══ Records to use ══
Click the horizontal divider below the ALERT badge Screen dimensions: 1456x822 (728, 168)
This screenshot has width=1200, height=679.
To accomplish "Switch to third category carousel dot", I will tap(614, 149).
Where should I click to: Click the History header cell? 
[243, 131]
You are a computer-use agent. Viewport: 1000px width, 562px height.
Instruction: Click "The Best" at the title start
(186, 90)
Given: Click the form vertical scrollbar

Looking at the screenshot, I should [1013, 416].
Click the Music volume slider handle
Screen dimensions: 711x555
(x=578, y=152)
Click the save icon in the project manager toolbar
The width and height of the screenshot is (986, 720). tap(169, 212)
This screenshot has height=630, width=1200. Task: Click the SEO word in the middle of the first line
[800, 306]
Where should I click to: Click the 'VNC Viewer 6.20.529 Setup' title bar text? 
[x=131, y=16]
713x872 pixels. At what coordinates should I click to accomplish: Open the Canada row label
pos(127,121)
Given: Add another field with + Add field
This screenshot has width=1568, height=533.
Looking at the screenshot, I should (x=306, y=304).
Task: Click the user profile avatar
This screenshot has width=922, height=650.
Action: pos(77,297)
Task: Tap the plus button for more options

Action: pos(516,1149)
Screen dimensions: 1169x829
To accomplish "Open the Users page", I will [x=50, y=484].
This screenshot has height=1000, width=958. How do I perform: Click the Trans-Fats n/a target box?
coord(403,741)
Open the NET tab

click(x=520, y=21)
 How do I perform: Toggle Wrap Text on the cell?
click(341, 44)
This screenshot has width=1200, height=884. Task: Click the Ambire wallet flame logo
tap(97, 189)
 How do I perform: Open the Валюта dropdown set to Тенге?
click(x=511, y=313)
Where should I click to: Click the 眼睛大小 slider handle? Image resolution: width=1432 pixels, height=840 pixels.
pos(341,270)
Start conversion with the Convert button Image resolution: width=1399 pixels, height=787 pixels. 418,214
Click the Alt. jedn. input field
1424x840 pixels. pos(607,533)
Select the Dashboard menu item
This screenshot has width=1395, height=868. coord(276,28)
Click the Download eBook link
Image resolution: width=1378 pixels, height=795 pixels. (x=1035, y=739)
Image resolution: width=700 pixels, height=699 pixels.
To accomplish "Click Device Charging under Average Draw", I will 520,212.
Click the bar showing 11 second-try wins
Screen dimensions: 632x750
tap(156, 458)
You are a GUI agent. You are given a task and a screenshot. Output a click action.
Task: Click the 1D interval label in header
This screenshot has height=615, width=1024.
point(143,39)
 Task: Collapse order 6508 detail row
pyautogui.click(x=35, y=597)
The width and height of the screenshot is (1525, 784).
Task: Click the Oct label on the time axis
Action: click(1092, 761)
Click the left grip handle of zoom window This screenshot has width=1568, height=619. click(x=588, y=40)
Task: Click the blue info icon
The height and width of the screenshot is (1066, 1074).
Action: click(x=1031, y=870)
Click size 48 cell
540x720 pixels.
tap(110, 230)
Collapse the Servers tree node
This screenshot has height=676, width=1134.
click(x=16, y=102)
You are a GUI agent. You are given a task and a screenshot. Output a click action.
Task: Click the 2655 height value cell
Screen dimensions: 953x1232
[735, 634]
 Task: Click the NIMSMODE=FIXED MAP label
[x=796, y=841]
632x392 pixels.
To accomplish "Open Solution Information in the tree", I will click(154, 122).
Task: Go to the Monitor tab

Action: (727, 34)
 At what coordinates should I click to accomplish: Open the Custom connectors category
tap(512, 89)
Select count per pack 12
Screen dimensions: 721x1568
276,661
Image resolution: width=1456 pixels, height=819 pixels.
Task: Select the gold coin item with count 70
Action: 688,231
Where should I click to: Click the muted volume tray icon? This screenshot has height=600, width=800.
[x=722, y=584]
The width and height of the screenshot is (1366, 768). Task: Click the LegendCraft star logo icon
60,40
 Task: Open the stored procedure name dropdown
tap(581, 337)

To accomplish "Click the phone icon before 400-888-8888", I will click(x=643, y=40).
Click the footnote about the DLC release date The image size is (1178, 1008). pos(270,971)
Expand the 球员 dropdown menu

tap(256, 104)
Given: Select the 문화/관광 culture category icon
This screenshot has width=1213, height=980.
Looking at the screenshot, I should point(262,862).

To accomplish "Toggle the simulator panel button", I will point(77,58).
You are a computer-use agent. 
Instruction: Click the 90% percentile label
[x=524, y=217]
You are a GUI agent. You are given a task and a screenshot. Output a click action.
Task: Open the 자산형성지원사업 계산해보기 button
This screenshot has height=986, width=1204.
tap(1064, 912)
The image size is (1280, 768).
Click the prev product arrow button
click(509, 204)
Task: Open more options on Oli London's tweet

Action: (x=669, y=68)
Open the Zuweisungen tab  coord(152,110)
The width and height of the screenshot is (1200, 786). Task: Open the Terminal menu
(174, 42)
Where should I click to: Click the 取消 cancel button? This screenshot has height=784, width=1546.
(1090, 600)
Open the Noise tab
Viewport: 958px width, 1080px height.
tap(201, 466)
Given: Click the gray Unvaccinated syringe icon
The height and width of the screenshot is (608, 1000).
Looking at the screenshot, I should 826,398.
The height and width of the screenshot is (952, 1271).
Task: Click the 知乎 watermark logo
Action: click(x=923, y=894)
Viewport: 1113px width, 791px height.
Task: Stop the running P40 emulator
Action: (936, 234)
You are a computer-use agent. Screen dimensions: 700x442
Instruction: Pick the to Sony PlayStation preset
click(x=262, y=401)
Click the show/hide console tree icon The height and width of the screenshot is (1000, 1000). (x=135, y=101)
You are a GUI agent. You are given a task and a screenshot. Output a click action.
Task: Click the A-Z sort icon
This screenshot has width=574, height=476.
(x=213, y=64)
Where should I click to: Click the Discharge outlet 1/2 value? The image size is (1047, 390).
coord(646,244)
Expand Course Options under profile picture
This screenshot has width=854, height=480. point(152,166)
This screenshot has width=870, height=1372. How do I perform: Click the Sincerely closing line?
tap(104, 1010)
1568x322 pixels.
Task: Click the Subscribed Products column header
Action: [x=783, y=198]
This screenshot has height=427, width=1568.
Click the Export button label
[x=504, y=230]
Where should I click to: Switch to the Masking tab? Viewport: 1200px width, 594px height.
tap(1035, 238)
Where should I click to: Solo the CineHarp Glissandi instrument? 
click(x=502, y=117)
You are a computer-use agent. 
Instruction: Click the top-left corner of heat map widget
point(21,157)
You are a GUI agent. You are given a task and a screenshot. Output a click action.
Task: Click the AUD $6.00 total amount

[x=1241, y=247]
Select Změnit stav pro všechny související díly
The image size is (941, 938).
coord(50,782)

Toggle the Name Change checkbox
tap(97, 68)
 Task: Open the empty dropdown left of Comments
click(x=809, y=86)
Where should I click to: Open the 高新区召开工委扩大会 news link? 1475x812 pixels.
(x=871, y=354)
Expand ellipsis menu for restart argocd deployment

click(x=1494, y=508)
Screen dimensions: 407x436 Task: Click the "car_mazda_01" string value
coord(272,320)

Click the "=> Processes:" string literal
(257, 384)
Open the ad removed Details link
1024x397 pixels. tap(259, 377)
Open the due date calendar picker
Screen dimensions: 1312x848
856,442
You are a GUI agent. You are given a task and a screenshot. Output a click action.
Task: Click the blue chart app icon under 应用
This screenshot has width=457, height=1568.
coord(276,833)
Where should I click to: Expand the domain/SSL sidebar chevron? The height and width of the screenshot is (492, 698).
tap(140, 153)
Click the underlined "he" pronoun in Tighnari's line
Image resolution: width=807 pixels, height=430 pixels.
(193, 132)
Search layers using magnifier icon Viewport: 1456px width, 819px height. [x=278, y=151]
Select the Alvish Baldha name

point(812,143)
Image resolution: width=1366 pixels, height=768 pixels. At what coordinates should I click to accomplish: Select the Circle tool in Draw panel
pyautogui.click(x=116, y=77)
═══
Locate and copy each line in the data above that includes the word "tree".

Collapse the Servers tree node
To accomplish "Open Solution Information in the tree", I will click(154, 122).
Click the show/hide console tree icon The height and width of the screenshot is (1000, 1000). (x=135, y=101)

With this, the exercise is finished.